--- Collected data entries ---
|---|

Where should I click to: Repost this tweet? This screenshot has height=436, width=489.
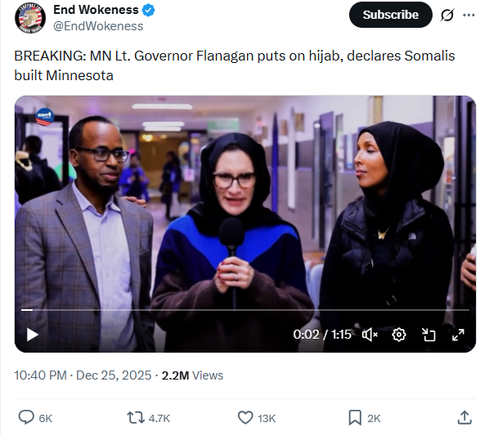[x=136, y=418]
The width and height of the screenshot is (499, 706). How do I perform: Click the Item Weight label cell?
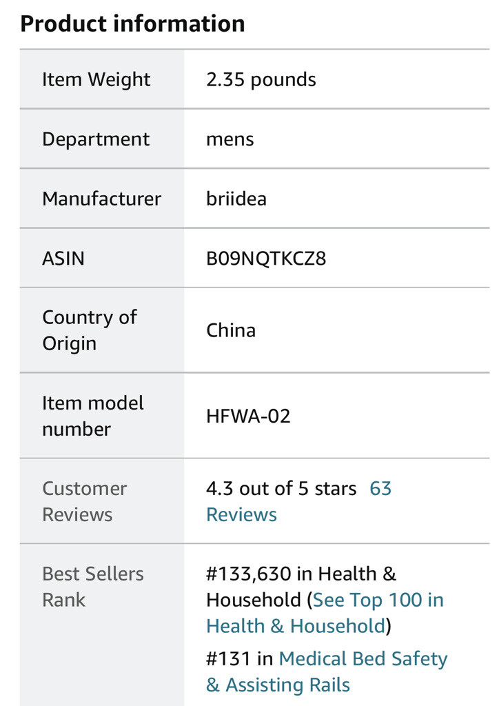(102, 79)
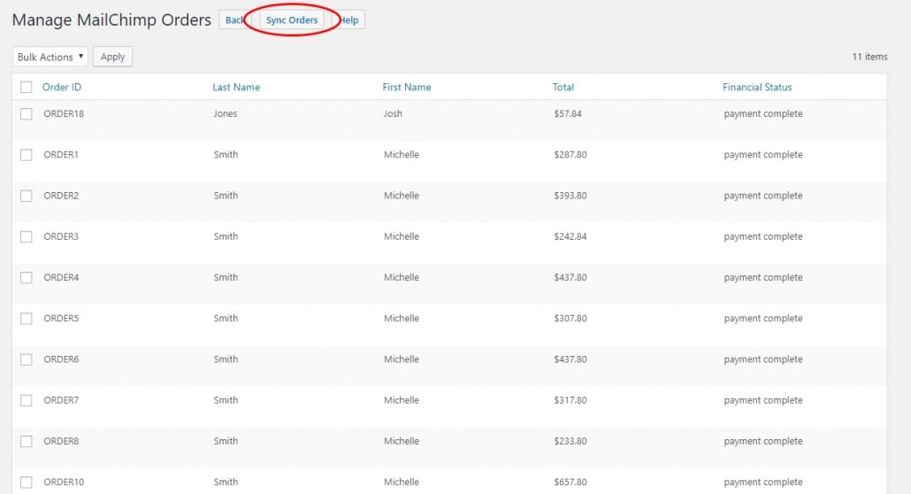This screenshot has width=911, height=494.
Task: Tick the checkbox beside ORDER2
Action: tap(27, 196)
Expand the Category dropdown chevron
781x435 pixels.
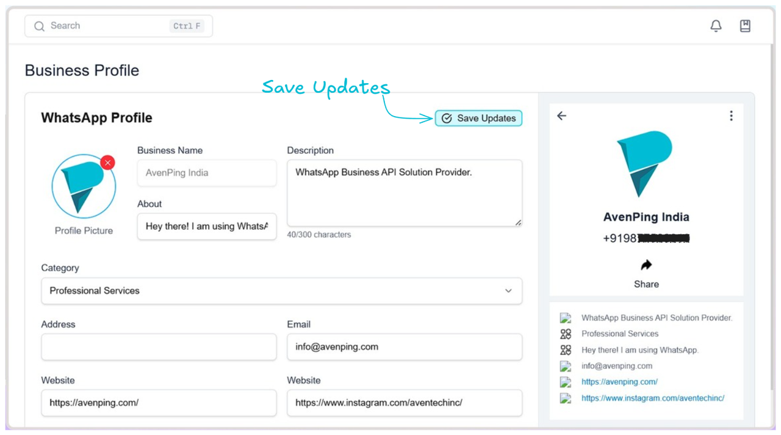508,291
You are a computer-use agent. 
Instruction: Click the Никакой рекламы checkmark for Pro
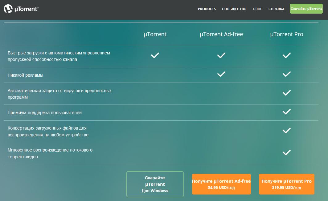tap(287, 74)
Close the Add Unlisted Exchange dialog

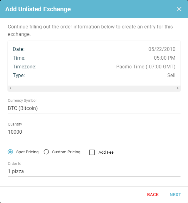179,9
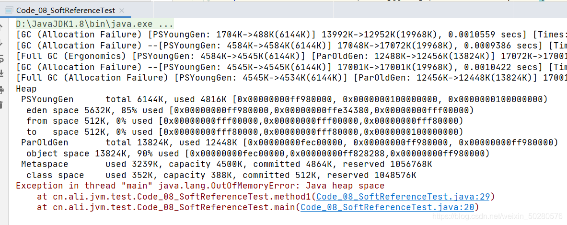Clear all console output with the trash icon

pyautogui.click(x=2, y=105)
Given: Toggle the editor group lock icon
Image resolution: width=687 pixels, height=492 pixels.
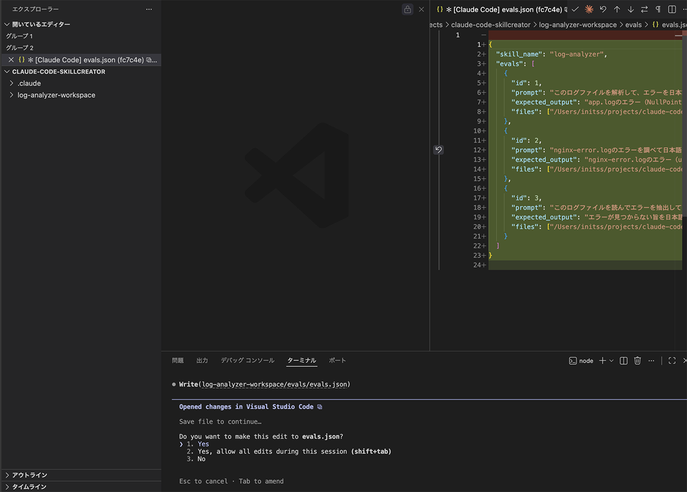Looking at the screenshot, I should tap(408, 9).
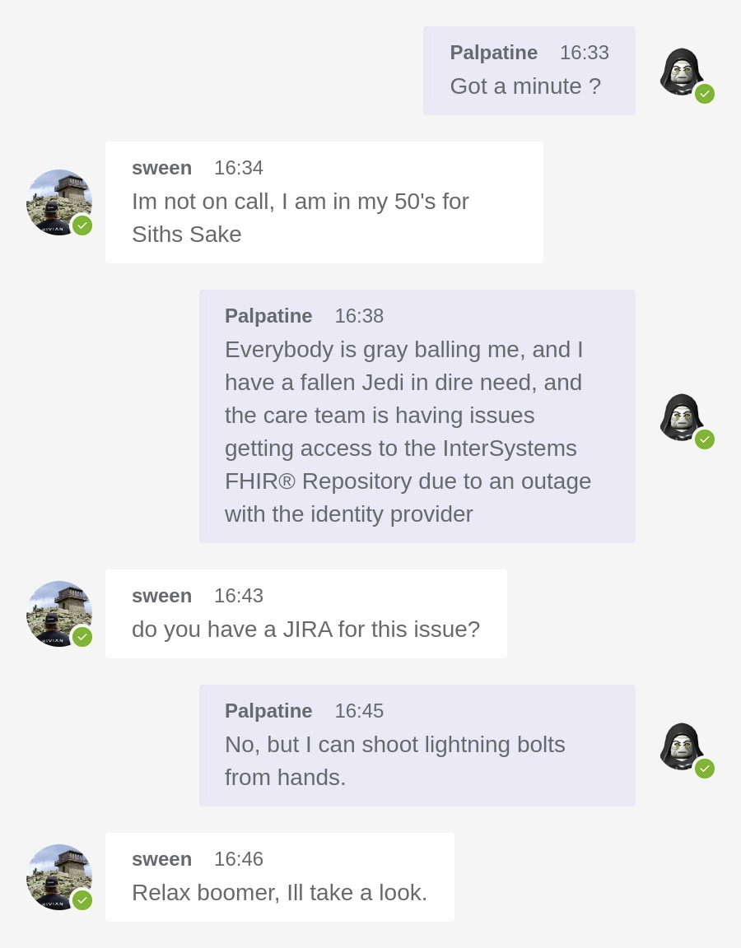The height and width of the screenshot is (948, 741).
Task: Click Palpatine's avatar beside the 16:33 message
Action: click(681, 71)
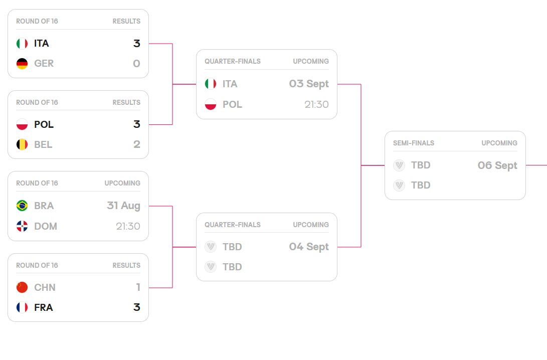This screenshot has width=547, height=360.
Task: Click the Germany flag icon
Action: 22,64
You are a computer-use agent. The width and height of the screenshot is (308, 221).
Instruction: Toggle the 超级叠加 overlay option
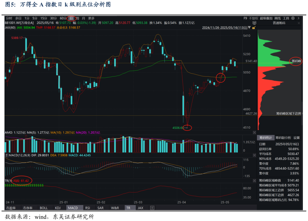[266, 18]
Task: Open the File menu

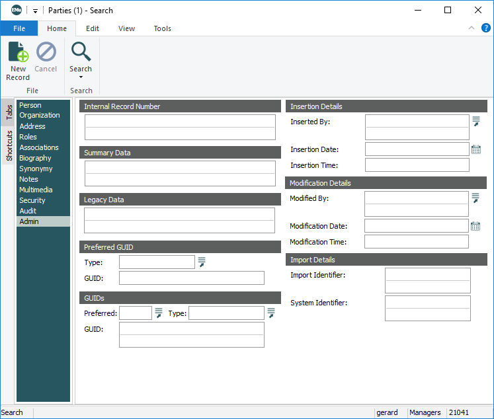Action: pos(19,28)
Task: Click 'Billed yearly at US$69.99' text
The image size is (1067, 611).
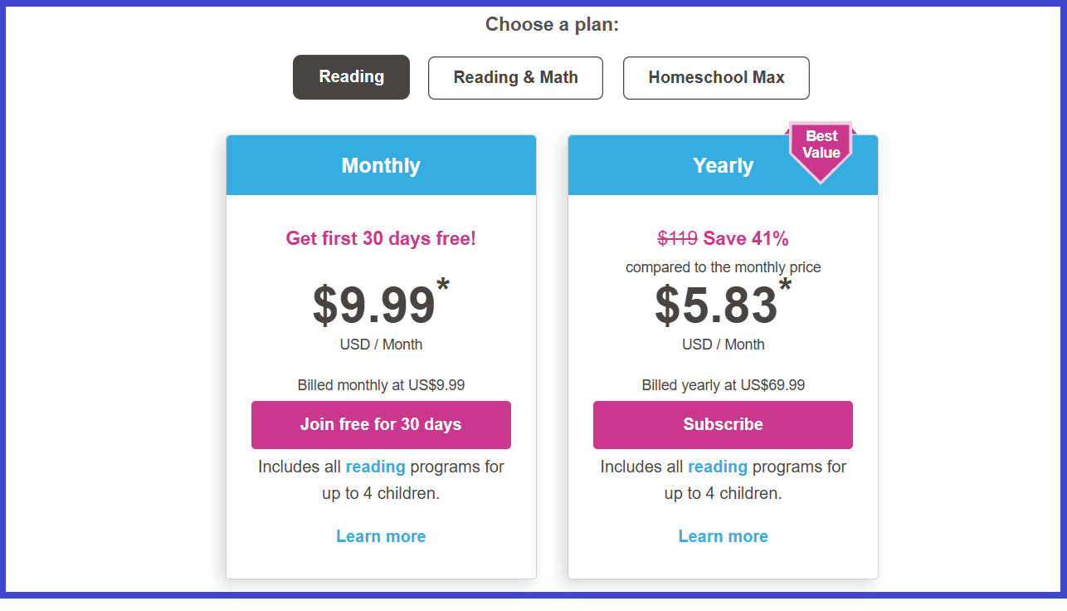Action: point(723,384)
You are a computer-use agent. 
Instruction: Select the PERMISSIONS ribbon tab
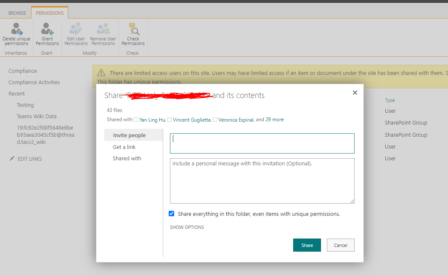[49, 13]
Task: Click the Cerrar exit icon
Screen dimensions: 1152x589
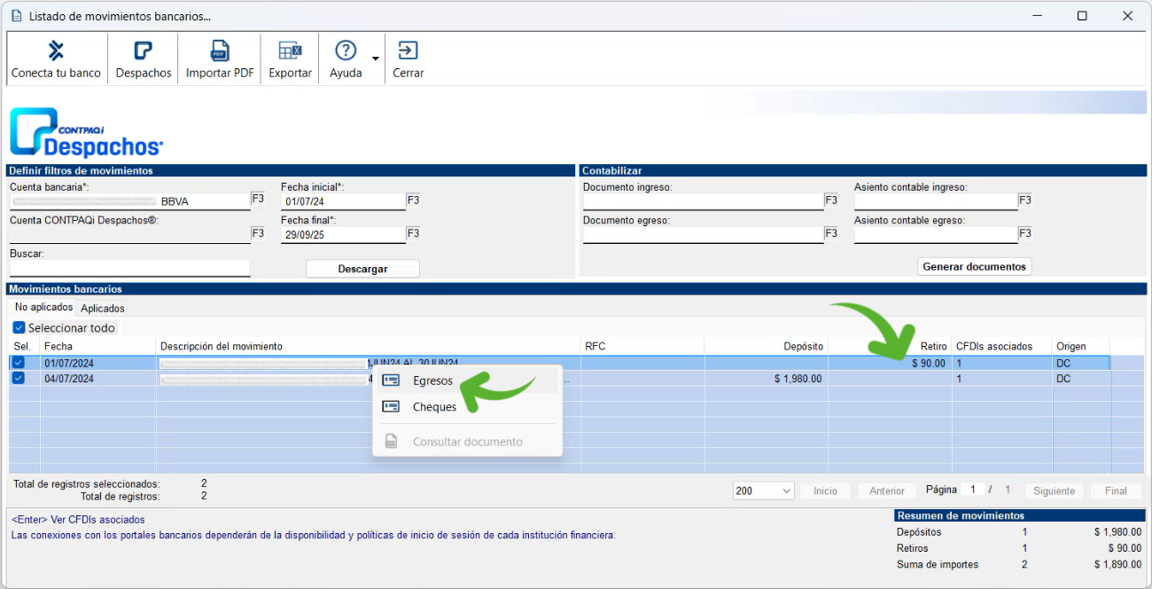Action: click(x=408, y=51)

|---|

--- PROBLEM REQUIREMENTS ---
The records must come back exactly, with their pictures removed.

--- WRITTEN RESPONSE ---
Where should I click to: Repost this tweet? This screenshot has height=436, width=489.
[x=136, y=418]
The width and height of the screenshot is (499, 706). How do I perform: Click the Item Weight label cell?
(102, 79)
This screenshot has width=911, height=494.
Task: Tick the checkbox beside ORDER2
Action: tap(27, 196)
Expand the Category dropdown chevron
781x435 pixels.
508,291
You are a computer-use agent. 
Instruction: Click the Никакой рекламы checkmark for Pro
tap(287, 74)
Close the Add Unlisted Exchange dialog

179,9
Clear all console output with the trash icon

pyautogui.click(x=2, y=105)
Given: Toggle the editor group lock icon
Image resolution: width=687 pixels, height=492 pixels.
Looking at the screenshot, I should tap(408, 9).
The height and width of the screenshot is (948, 741).
Task: Click Palpatine's avatar beside the 16:33 message
Action: click(681, 71)
This screenshot has width=547, height=360.
Task: Click the Germany flag icon
Action: 22,64
You are a computer-use agent. The width and height of the screenshot is (308, 221).
Instruction: Toggle the 超级叠加 overlay option
[266, 18]
Task: Open the File menu

Action: pos(19,28)
Task: Click 'Billed yearly at US$69.99' text
The image size is (1067, 611).
Action: point(723,384)
You are a computer-use agent. 
Instruction: Select the PERMISSIONS ribbon tab
[49, 13]
Task: Click the Cerrar exit icon
Screen dimensions: 1152x589
Action: click(x=408, y=51)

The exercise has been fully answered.